Tuesday, May 17, 2016

Hit Me With Your Best Shot - Queen Margot

Written as part of the series hosted by Nathaniel R. of The Film Experience, a great website where I contribute occasionally, and which should be required reading for all film bloggers.

I don't have enough evidence to prove this, but Patrice Chéreau's La reine Margot is probably the sexiest costume drama ever made. It's certainly the sexiest one I've ever seen. At points it practically drips with eroticism. That the film is also a tremendous tragedy would only be a surprise to anyone who doesn't know French history, but as that probably applies to most Americans, it's worth mentioning, especially since the last act is really, really great at it, and with all the sex and romance on display throughout the rest of the film, it's very easy to envision a version of this story that ends with at least a little happiness.
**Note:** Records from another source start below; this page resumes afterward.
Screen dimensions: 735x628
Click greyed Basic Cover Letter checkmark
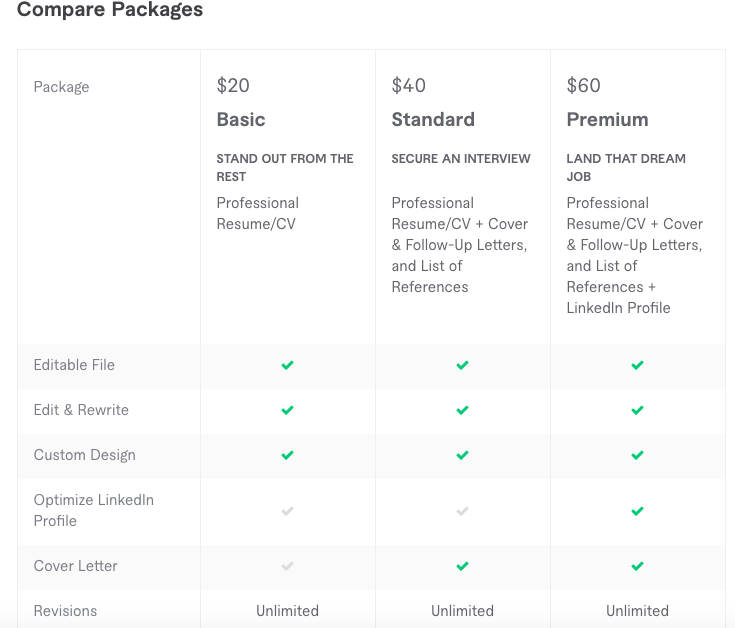click(287, 566)
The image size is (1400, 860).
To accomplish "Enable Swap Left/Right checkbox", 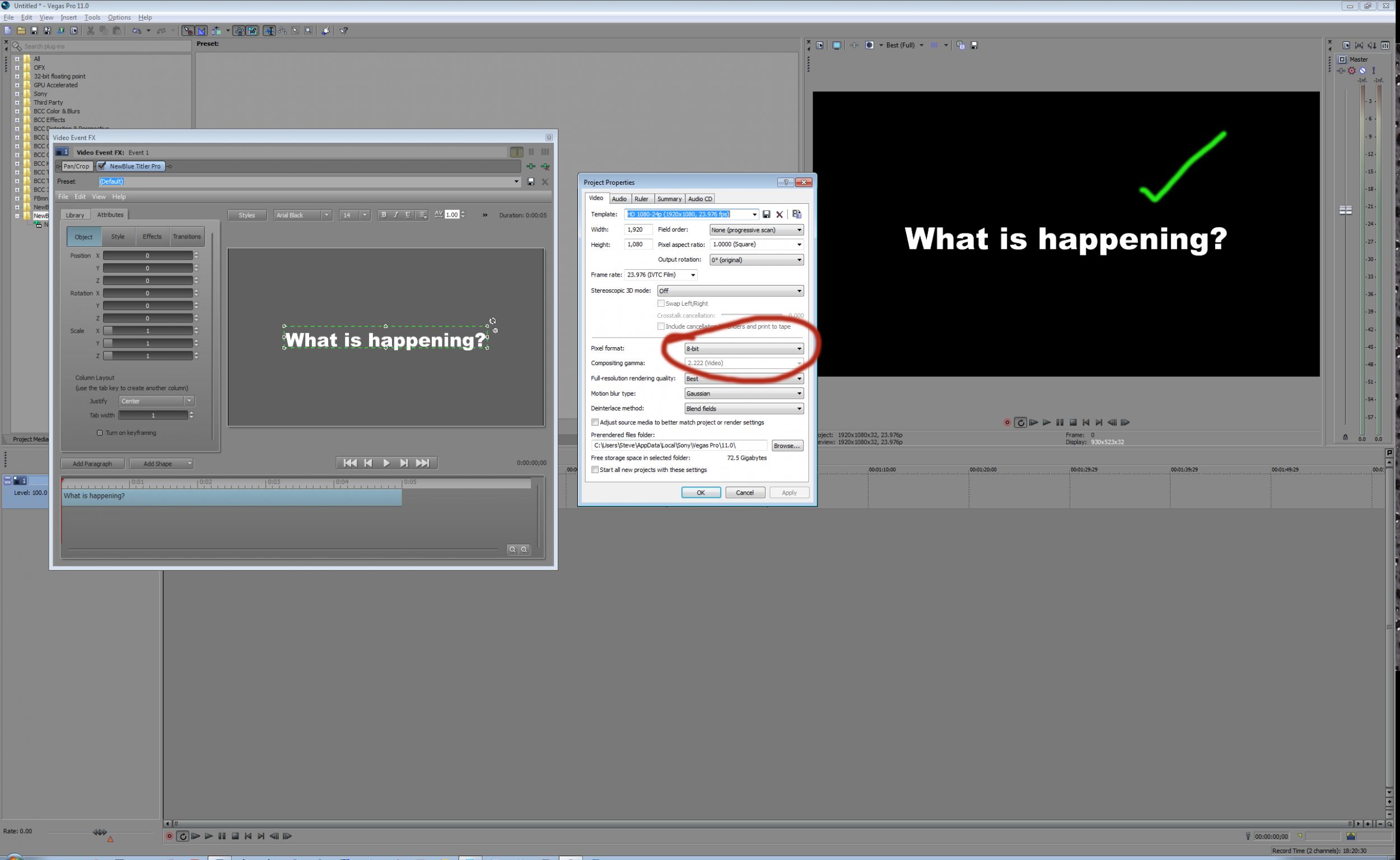I will pyautogui.click(x=661, y=303).
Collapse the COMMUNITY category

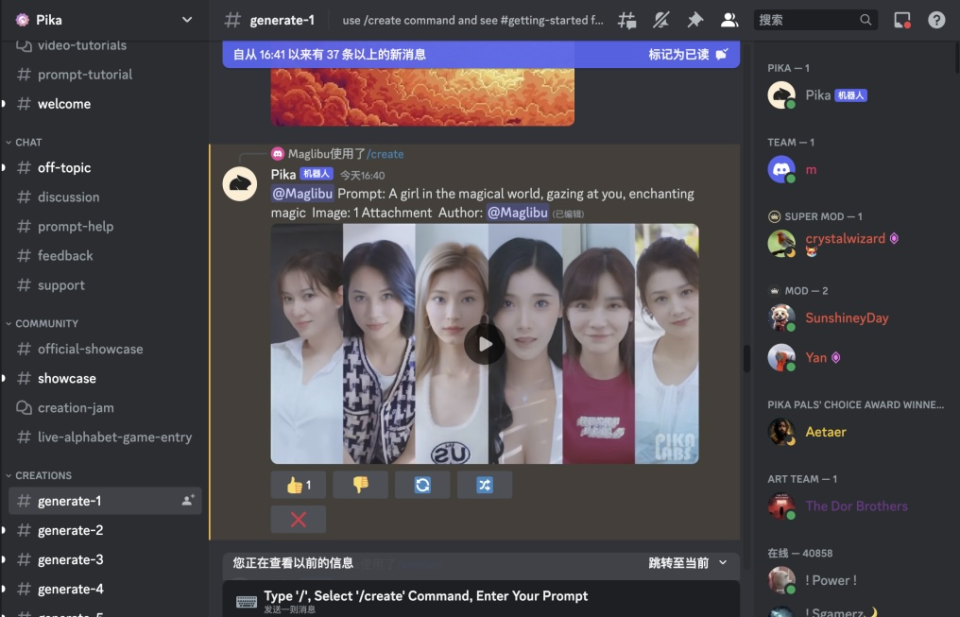45,322
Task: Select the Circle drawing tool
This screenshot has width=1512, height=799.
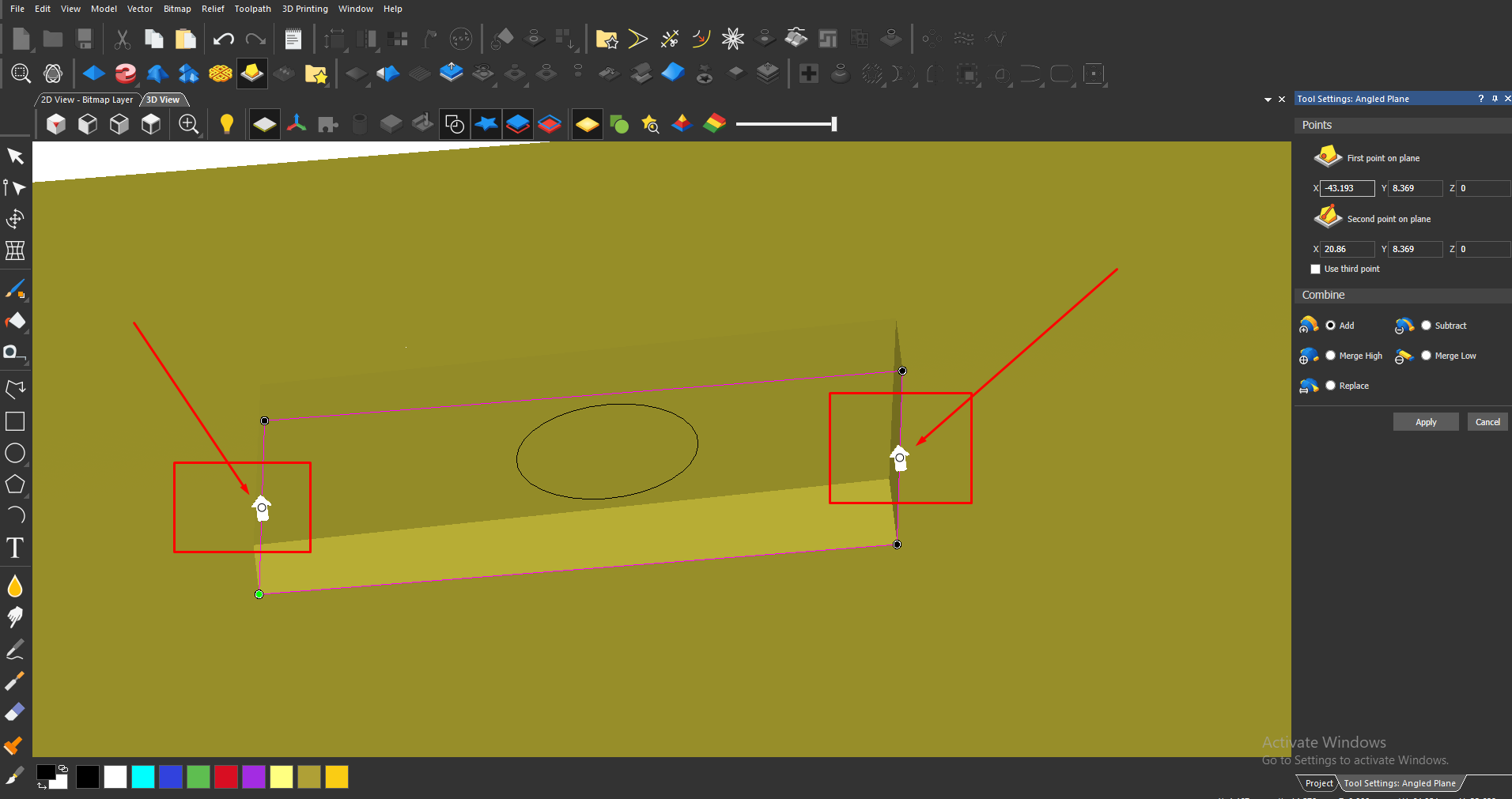Action: (15, 453)
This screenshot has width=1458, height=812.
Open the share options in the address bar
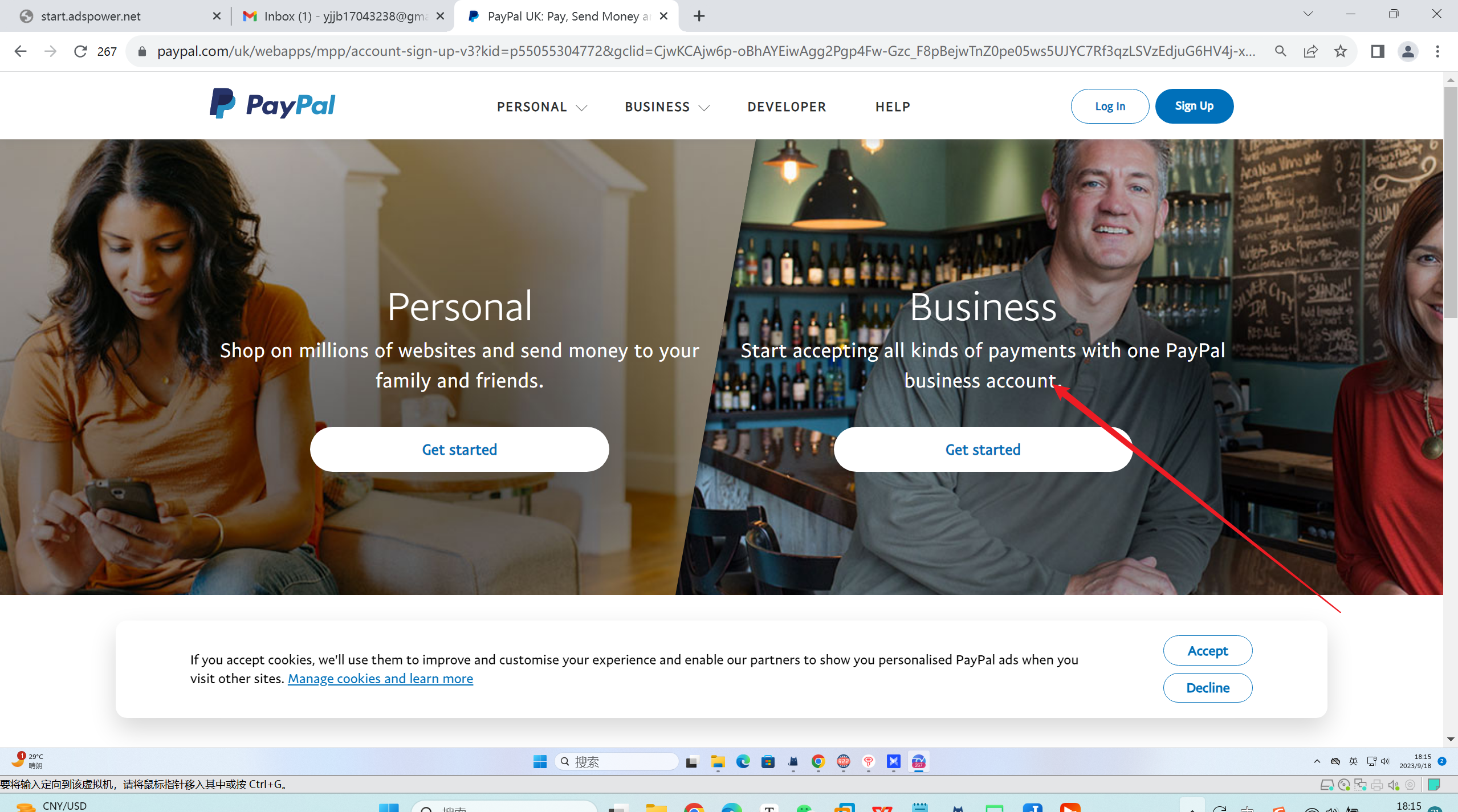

But, this being a French historical drama about the ruling class, it was never going to have a remotely happy ending.

I found it incredibly difficult to pick a best shot, narrowing it down to four, from which one singular shot simply wouldn't emerge. I would blindly point and pick one, but that would go against the whole concept of this series, so I had to sit here staring at my screen and thinking VERY. HARD. for quite a while in order to complete the task at hand. In the end, it came down to what I think the film is about, and which shot exemplifies that best. But first, the runner-ups.

Honorable Mention
In case you're wondering, that Isabelle Adjani's Margot and her two brothers. It is heavily implied throughout the film that Margot has had relations with her brothers, and certainly in this early shot they sure do seem pretty close. But I like this shot for exemplifying how brazenly open this film is about sex and sexuality - the opening scenes are dripping with homoeroticism, incestual tension, and a decidedly female gaze. I can't think of another historical costume drama that plays that way, and it's refreshing (and somewhat depressing, since this was made way back in 1994).

Bronze Medal
Ladies and gentlemen, the great Virna Lisi. The conniving, scheming mother Catherine de Medici who sets the whole plot into motion and keeps it going right on through its tragic end. Here, as she watches her son the King die of her poison, she looks like a witch - an old crone, or perhaps even a gargoyle, looking down on everyone from the upper regions of the church. But also in the shadows, where she would prefer to stay - out of the limelight, pulling the strings for her sons to rule how she wants them to. They say "absolute power corrupts absolutely". Well, I submit this shot as evidence of its truth.

Silver Medal
The film doesn't take a huge number of stylistic risks, but it does take one pretty big symbolic one that probably shouldn't work but does, quite brilliantly. King Charles, inadvertently poisoned by his own mother's hand, sweats blood as he dies. It's a striking image, watching blood-red sweat drip down his face as he tries to get some last comfort out of Margot, and an appropriate one for the character, who spends most of the film being too nervous and unsure of himself to do what he believes is right. So here, at his most nervous, at death's door, he sweats blood. The blood of the people who died in his name, who died at his (indirect) hand, and will die in the future because of him and his failings.

BEST SHOT
This one is all about the colors and the blocking. It's not just her milky white skin against his tanned, ripped body, but the fact that they mirror the marble pillars behind them almost exactly, and what that means. They're entwined with each other, they lean on each other, but they stand independently, almost in two different worlds. He is a Protestant and she a Catholic - together they could hold up the entire kingdom of France if they wanted, but instead they're wrapped in blood (the red blanket). The blood that came before, which brought them together, and the blood to come after, which will keep them apart. True tragedy is always inevitable, and this is a lovely bit of foreshadowing.